In 1977, Boyer published a pamphlet, Trailing an American Myth, in which he stated that the Clum manuscript was actually written by several authors. He wrote that their work formed "the basis of the Tombstone years in I Married Wyatt Earp and "the Ten Eyck Papers in Wyatt Earp's Tombstone Vendetta." In the same year, Boyer wrote and published another pamphlet, "Who Killed John Ringo?" It stated that fiction writers Dashiell Hammett, Wilson Mizner, Rex Beach and Walt Coburn had written a portion of the manuscript documenting Josephine' Tombstone years. When questioned about the origins of the Clum manuscript during the early 1980s, Boyer changed his story to say that he did not receive the Clum manuscript from Colyn after all, instead it was given to him by one of Earp's nieces, Jeanne Cason Laing in 1967.

When asked if these were all the same manuscript, Boyer replied, "Some of them are a manuscript. Some are only a mishmash, as a matter of fact... The earlier ones of those guys all lean heavily on Clum and Parsons for insights, which is one of the reasons they got in trouble with Josephine Earp... This is a broad way when I say I refer to a Clum manuscript, for example. It is a broad way of referring to something when really this is nobody's business in a way."

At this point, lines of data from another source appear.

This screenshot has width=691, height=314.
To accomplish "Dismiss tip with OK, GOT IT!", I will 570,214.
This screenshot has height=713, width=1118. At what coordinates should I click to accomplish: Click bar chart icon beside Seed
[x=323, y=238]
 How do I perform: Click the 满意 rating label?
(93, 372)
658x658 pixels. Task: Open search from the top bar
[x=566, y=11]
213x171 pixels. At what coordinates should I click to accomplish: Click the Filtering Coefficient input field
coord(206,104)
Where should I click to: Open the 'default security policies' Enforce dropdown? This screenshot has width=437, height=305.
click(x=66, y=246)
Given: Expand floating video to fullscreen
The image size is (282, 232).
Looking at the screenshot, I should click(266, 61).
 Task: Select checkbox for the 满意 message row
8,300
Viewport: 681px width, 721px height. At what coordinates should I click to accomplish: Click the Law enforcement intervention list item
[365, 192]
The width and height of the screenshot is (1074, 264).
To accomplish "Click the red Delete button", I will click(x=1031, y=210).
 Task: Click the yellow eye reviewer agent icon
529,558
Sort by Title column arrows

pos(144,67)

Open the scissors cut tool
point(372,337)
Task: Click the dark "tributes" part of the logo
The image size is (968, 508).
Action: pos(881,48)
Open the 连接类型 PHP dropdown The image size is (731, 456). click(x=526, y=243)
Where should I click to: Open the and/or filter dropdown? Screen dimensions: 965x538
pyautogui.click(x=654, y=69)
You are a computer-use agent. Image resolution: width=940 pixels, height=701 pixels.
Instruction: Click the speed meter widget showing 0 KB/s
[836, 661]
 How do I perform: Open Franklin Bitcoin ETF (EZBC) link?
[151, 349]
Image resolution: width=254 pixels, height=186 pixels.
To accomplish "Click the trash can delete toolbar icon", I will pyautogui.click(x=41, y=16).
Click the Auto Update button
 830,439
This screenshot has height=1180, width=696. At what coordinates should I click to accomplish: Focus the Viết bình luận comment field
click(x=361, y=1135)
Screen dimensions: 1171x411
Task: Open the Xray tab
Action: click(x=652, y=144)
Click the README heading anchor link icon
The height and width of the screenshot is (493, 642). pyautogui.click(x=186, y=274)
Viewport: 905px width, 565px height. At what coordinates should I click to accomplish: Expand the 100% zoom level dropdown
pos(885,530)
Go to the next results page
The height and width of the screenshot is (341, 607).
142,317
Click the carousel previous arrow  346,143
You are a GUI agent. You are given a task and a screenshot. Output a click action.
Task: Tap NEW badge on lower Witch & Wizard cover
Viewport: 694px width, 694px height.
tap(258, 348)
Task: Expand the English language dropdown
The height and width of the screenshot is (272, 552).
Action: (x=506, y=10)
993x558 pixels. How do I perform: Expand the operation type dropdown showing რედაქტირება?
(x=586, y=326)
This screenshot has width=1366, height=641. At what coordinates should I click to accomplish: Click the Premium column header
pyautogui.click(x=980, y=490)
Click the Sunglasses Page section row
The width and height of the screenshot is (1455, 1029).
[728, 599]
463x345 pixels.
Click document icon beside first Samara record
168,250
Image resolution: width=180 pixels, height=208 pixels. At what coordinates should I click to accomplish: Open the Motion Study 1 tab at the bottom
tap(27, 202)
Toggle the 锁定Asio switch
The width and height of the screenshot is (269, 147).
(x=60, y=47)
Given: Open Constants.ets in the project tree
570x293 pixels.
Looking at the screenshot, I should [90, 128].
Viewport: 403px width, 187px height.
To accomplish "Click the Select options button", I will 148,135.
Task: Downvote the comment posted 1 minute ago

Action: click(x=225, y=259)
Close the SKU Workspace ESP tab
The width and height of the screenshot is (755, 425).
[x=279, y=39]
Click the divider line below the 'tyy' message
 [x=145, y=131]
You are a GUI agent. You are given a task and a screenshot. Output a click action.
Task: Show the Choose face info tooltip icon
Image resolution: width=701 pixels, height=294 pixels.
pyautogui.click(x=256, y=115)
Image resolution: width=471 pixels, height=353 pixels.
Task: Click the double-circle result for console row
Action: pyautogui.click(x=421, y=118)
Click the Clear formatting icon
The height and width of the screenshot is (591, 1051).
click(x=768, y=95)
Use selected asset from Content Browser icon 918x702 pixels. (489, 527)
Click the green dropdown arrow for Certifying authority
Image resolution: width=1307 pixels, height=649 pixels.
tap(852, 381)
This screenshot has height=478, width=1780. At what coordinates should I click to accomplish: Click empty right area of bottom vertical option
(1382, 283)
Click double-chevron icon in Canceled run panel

=== Cason manuscript origins ===

In addition to the manuscript written by Clum, Boyer said he had a copy of a manuscript that Josephine prepared with the help of two of her husband's cousins, Mabel Earp Cason and her sister Vinolia Earp Ackerman. Wyatts' cousins pressed her for details about her personal life before and while living in Tombstone, but she was evasive. Josephine wanted to keep her and Wyatt Earp's tarnished history associated with Tombstone private and sanitize anything that could be seen negatively. Josephine finally consented to tell them that upon returning to Arizona, she believed Johnny Behan was going to marry her, and was disappointed and disillusioned when he repeatedly delayed the wedding. In her version of events, she said years later that she lived with a lawyer while working as a housekeeper for Behan and his ten-year-old son, Albert.

Seeking more information, Boyer contacted Virgil Earp's granddaughter Mable Earp Cason only to learn she had died. Based on his reputation and success with his prior book on Earp, her daughter Jeanne Cason Laing cooperated with Boyer. She sifted through years of material her mother had collected during three attempts by her mother Mabel and aunt Vinnolia to write a biography of Josephine Earp. This included drafts and notes from their first attempt at collaborating with Josephine during the 1930s, which was part of something that Jeanne called "the Clum manuscript". Mabel also had collected materials and letters during 1955, when she made another attempt to get the work published, and corresponded with Earp historian John Gilchriese and the publishing house Houghton Mifflin. She has also collected clippings and correspondence with researchers during the mid-1960s. They loaned him "a stack of material almost a foot high."

Boyer argues that she actually lived with Behan. Boyer warns readers of "her 'little-old-lady' attempts to tell only the decorous and proper". Interviewers said she was often "difficult" to interview.

Boyer interviewed her and other family members, gleaning details of Josephine's life, and received additional documents and photographs. He said the documents contributed "to the overall fabric of Josie's story were undoubtedly made by former Tombstone mayor and Earp friend John Clum," but that "some Earp researchers got hung up on this 'manuscript' business".

=== Authenticity of the manuscripts ===

Boyer said he merged the Clum and Cason manuscripts, "which contained vastly different materials presented in widely different styles." To bolster the authenticity of the book, Boyer pointed to affidavits and letters from the Cason family. Virgil Earp's great-granddaughter Jeanne Cason Laing had provided Boyer with the collection of papers that included the source materials for the Clum manuscript in 1967. In a September 21, 1983 statement, Laing wrote, "I believe the book edited by Mr. Boyer is bona fide in its entirety and is remarkably accurate in its portrayal of Mrs. Earp's character and personality."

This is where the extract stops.